Source passage =

We have ~20 on-prem Windows 10 agents using websockets to connect to Jenkins controllers running on AWS ECS. Unfortunately these agents have to run on-prem due to embedded development boards connected to these Windows 10 agents for running regression test suites and run for 1-2 hours.
We can track down some of the disconnects to networking blips which is expected with the connection from on-prem into AWS cloud.
But we also have a small set of disconnects which only occur when the job is running on the node. The agent in question only seems to disconnect while running a job. I setup another windows 10 agent in our dev environment just connected and no jobs running. It stays connected for multiple weeks while the agent running the builds seems to disconnect 1-2 times per week.
I configured some websocket systems logs and the log shows the connection closed due to "Idle timeout expired". Looks like a 1 second timeout on something...which seems pretty short.

Given request = Write out, word for word, everything in the post on the Jenkins agent disconnects from "I configured some" down to "seems pretty short.".

Data excerpt =
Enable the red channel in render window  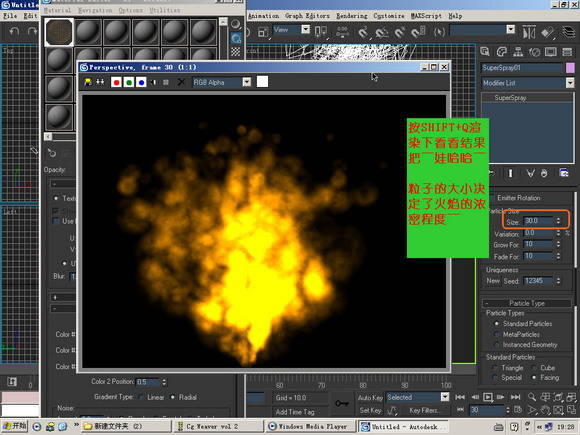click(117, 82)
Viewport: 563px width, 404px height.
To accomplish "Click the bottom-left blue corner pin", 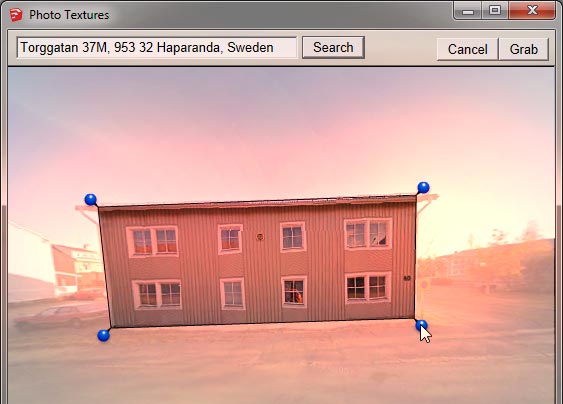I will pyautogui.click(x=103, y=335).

Task solution =
I configured some websocket systems logs and the log shows the connection closed due to "Idle timeout expired". Looks like a 1 second timeout on something...which seems pretty short.